LDL‐cholesterol and PCSK9 in patients with familial hypercholesterolemia: influence of PCSK9 variants under lipid‐lowering therapy

Abstract Background Familial hypercholesterolemia (FH), an autosomal dominant genetic disease with the elevated levels of low‐density lipoprotein (LDL) cholesterol (LDL‐C), increases the risk of coronary artery disease (CAD). The proprotein convertase subtilisin/kexin type 9 (PCSK9) gene is associated with FH. There is a positive relationship between circulating LDL‐C and PCSK9 levels, a potential CAD condition, without lipid‐lowering therapy (LLT); however, we do not know whether their correlation exists in FH patients under LLT. Methods This study compared the correlation of PCSK9 variants among patients with FH under LLT (n = 70; mean age, 53 years; male, 63%). LDLR, PCSK9 and APOB variants were analyzed using next‐generation sequencing. Results The LDL‐C and PCSK9 levels in patients with gain‐of‐function (GOF) variants of PCSK9 (n = 7) were mostly similar to those in patients with LDLR variants (n = 17) or variant‐negative patients (n = 46).
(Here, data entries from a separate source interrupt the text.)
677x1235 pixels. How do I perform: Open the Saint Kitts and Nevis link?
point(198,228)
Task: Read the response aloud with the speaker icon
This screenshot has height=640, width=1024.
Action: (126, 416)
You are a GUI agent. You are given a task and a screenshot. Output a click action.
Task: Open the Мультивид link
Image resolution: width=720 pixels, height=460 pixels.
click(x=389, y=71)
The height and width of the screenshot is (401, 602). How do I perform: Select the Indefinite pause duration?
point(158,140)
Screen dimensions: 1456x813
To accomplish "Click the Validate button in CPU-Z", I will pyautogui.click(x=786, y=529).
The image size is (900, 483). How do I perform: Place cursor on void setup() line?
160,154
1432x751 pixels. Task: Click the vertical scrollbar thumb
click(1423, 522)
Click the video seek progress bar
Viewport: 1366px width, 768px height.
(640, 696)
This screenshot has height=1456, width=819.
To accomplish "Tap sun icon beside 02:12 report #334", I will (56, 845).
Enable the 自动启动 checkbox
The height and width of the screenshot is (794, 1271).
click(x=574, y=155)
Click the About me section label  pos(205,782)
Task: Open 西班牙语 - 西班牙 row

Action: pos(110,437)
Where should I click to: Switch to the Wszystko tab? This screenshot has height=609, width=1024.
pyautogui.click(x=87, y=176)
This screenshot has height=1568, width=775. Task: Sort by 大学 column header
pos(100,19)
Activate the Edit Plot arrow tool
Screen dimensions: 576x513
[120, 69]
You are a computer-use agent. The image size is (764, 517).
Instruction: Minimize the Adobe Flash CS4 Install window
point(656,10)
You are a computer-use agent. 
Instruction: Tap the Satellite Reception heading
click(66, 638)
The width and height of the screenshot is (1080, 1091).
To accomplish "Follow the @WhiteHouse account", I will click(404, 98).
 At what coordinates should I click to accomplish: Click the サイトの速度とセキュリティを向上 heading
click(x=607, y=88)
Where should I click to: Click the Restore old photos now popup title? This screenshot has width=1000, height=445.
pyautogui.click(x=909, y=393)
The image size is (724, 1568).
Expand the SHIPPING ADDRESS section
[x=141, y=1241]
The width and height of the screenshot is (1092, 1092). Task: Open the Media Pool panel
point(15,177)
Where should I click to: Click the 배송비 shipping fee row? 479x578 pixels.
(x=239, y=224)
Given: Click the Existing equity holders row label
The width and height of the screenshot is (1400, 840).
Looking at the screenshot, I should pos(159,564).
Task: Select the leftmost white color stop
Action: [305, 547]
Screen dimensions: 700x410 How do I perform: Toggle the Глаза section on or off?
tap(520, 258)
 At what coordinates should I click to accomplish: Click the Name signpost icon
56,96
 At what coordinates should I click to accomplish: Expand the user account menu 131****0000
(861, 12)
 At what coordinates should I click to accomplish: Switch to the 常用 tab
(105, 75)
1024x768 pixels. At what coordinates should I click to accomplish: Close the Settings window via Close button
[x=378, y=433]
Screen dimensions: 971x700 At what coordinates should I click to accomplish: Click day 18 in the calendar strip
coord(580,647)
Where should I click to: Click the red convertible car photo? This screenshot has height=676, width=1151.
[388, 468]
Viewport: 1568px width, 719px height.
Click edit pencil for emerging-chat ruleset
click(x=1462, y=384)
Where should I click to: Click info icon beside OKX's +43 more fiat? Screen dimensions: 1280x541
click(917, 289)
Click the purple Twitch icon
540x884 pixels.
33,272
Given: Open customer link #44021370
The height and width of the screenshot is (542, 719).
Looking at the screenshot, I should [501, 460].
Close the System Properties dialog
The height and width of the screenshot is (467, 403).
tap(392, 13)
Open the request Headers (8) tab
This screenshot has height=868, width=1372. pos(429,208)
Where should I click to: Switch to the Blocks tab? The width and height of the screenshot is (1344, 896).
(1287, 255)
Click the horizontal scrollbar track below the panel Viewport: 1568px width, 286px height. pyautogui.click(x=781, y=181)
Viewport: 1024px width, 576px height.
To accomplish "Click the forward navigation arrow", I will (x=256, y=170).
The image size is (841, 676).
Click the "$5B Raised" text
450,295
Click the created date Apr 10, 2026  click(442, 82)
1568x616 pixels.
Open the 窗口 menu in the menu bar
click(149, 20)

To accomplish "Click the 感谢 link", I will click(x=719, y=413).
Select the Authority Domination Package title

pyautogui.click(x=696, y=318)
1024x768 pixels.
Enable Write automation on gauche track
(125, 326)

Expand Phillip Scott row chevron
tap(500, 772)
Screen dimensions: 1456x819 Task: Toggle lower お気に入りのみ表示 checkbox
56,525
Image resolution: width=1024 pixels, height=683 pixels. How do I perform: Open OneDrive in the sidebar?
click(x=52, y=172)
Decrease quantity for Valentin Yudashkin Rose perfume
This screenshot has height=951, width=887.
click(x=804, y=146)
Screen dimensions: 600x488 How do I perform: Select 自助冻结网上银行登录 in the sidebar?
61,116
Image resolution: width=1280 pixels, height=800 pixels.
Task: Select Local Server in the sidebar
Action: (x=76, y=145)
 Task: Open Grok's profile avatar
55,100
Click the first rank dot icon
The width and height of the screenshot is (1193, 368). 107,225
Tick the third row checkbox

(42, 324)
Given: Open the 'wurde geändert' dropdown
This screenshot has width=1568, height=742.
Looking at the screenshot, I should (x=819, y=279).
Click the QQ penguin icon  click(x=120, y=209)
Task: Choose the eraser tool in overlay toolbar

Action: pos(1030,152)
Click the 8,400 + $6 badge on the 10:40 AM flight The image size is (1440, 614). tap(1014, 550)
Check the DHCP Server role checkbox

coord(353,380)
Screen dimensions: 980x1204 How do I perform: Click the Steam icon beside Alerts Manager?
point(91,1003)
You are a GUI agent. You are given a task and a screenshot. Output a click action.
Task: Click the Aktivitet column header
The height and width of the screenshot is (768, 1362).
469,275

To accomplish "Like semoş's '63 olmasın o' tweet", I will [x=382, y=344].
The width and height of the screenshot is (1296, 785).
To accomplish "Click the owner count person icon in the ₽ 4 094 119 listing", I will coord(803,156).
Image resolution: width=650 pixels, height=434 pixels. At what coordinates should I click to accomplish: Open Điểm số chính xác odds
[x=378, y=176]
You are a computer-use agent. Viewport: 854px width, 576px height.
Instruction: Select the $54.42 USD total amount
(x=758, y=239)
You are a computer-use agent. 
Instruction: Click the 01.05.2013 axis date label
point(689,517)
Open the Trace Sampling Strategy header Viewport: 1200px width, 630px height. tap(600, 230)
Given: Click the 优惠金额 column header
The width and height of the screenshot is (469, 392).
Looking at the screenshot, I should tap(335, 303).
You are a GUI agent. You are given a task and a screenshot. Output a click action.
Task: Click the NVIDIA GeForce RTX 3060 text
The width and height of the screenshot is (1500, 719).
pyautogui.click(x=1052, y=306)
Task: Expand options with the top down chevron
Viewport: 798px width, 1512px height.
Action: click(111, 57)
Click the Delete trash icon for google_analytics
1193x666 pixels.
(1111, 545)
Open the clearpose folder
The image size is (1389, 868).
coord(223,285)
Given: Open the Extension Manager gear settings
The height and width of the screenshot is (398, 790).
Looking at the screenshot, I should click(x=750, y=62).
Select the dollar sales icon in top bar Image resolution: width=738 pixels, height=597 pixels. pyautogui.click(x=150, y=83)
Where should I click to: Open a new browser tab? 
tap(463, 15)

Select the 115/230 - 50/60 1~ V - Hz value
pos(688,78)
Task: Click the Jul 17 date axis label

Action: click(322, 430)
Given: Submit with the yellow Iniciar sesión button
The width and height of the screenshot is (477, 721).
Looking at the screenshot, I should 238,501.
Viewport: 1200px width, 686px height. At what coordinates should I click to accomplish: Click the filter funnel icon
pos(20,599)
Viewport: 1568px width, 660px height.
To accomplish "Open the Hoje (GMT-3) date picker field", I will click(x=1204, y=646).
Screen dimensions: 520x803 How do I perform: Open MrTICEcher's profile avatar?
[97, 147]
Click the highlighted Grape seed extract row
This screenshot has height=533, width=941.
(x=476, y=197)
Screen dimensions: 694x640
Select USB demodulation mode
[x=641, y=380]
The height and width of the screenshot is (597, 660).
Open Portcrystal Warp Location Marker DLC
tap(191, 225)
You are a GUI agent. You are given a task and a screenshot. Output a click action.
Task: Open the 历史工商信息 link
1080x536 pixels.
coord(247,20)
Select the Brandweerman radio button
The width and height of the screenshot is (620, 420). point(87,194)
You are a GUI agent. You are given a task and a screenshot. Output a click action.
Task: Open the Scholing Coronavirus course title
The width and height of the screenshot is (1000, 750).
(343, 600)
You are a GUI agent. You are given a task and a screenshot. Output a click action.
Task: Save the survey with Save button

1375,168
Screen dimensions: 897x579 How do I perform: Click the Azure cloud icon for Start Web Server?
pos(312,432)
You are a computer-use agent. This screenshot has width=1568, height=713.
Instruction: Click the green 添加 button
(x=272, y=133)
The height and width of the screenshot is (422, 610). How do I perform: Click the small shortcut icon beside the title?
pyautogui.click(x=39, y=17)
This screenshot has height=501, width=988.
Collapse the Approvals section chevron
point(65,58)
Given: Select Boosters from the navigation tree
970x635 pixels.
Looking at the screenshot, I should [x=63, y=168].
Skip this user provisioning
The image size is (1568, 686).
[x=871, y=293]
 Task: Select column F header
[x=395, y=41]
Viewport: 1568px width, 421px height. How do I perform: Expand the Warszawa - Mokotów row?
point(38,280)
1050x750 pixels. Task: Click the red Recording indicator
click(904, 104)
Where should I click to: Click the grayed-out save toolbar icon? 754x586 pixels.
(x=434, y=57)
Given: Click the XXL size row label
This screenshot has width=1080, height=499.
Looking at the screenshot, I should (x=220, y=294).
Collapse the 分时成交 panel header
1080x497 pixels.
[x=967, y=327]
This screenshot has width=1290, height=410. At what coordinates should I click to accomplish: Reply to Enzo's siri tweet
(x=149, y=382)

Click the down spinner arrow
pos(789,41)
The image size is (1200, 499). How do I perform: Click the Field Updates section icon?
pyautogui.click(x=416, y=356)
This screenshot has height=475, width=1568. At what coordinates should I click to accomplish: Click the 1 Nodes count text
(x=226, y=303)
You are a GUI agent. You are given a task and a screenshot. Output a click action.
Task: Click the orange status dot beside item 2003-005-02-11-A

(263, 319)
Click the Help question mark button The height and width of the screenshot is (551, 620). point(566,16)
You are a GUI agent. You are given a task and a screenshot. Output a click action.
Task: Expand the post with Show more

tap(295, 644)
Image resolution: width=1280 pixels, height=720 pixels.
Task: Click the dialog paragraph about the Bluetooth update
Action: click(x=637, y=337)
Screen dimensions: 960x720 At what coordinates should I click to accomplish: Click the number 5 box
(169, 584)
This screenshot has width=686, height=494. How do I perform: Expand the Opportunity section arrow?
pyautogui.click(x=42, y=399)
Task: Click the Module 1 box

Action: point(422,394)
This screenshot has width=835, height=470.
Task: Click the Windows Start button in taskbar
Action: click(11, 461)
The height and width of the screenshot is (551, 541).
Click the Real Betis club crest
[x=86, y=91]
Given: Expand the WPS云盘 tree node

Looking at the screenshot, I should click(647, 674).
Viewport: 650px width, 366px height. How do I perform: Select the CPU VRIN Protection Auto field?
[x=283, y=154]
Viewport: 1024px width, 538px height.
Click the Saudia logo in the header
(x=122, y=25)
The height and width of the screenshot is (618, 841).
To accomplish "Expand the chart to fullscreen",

A significant positive correlation was observed between LDL‐C and PCSK9 levels in patients with GOF variants of PCSK9 (r = 0.79, p = 0.04), but not in patients with LDLR variants or variant‐negative patients. Conclusion The LDL‐C‐PCSK9 correlation is suggested to be retained in FH patients with GOF variants of PCSK9 even under LLT, and these variants can be used as molecular markers for additional treatment with statins in FH patients.